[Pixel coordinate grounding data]
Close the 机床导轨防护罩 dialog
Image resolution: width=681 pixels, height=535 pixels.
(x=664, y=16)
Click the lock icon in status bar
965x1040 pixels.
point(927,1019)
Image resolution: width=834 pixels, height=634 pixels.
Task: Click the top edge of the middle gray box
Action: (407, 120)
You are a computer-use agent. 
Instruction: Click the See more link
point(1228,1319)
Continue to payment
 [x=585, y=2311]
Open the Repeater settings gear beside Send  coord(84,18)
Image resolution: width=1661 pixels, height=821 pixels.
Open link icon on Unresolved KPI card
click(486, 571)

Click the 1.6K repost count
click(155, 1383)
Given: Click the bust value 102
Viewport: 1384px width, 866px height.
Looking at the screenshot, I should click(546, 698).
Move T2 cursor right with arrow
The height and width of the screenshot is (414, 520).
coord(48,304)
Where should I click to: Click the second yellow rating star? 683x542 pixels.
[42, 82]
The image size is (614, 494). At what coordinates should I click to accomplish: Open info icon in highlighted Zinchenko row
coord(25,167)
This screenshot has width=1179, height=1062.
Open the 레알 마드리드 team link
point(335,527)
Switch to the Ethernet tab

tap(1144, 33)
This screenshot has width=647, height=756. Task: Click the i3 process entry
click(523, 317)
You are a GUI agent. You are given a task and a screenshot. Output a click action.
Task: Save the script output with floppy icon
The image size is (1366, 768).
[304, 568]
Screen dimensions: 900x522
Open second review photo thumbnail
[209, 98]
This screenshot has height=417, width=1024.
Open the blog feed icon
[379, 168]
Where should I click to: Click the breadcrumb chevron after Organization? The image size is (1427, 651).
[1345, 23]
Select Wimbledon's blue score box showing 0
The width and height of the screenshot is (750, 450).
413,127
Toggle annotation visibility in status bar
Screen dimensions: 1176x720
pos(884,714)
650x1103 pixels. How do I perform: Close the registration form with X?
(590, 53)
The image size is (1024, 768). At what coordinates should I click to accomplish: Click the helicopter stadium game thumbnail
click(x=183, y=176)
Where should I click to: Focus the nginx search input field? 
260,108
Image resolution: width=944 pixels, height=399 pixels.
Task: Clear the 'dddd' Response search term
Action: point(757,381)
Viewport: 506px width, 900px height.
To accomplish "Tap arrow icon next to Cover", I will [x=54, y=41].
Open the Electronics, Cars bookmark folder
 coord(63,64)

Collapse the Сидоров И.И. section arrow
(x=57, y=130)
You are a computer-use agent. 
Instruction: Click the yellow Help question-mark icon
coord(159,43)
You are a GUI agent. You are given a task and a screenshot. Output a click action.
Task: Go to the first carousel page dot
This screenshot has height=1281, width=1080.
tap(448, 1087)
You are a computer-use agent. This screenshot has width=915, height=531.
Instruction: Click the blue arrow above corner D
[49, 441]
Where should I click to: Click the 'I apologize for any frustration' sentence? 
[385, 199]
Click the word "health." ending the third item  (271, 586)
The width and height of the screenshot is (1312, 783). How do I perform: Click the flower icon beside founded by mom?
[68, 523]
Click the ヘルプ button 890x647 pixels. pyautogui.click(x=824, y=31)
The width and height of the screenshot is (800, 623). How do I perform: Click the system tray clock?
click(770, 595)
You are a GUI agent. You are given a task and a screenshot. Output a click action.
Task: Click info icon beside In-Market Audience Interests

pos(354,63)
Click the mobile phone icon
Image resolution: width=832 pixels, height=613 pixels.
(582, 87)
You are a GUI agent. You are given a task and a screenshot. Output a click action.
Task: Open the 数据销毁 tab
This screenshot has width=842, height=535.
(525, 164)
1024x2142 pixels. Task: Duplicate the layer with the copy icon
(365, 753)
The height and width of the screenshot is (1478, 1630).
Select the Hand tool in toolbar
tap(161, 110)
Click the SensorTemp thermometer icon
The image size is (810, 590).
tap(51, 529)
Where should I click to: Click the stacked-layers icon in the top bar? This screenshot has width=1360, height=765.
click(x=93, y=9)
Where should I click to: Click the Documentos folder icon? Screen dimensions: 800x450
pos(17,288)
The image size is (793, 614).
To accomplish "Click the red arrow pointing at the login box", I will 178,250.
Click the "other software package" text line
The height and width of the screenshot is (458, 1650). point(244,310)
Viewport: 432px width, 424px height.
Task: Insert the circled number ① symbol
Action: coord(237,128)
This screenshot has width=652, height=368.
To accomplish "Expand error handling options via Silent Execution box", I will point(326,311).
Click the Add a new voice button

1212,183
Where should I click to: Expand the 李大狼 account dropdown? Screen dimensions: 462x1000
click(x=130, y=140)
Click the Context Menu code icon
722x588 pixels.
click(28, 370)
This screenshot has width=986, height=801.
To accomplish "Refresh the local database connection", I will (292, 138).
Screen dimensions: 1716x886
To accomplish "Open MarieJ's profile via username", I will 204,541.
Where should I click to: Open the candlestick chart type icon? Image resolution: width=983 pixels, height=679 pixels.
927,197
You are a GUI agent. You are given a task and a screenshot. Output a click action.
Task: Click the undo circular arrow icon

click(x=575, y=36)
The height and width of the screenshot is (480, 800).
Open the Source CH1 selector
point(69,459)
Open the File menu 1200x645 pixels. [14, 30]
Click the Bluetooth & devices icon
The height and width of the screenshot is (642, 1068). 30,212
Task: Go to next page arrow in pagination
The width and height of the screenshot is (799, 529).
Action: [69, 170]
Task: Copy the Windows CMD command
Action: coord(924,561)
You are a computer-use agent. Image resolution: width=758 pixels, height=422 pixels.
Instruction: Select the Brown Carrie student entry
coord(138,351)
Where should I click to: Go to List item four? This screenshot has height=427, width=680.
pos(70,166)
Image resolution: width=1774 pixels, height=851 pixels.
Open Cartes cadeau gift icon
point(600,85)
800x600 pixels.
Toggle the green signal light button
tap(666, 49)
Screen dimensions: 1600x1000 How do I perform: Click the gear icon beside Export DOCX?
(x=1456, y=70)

Task goal → From the entries above, write out only the lines starting at the line that holds "Screen dimensions: 900x522" and ending at the line that holds "Click the word", keeping both and matching them exactly.

Your solution →
Screen dimensions: 900x522
Open second review photo thumbnail
[209, 98]
This screenshot has height=417, width=1024.
Open the blog feed icon
[379, 168]
Where should I click to: Click the breadcrumb chevron after Organization? The image size is (1427, 651).
[1345, 23]
Select Wimbledon's blue score box showing 0
The width and height of the screenshot is (750, 450).
413,127
Toggle annotation visibility in status bar
Screen dimensions: 1176x720
pos(884,714)
650x1103 pixels. How do I perform: Close the registration form with X?
(590, 53)
The image size is (1024, 768). At what coordinates should I click to accomplish: Click the helicopter stadium game thumbnail
click(x=183, y=176)
Where should I click to: Focus the nginx search input field? 
260,108
Image resolution: width=944 pixels, height=399 pixels.
Task: Clear the 'dddd' Response search term
Action: point(757,381)
Viewport: 506px width, 900px height.
To accomplish "Tap arrow icon next to Cover", I will [x=54, y=41].
Open the Electronics, Cars bookmark folder
 coord(63,64)

Collapse the Сидоров И.И. section arrow
(x=57, y=130)
You are a computer-use agent. 
Instruction: Click the yellow Help question-mark icon
coord(159,43)
You are a GUI agent. You are given a task and a screenshot. Output a click action.
Task: Go to the first carousel page dot
This screenshot has height=1281, width=1080.
tap(448, 1087)
You are a computer-use agent. This screenshot has width=915, height=531.
Instruction: Click the blue arrow above corner D
[49, 441]
Where should I click to: Click the 'I apologize for any frustration' sentence? 
[385, 199]
Click the word "health." ending the third item  (271, 586)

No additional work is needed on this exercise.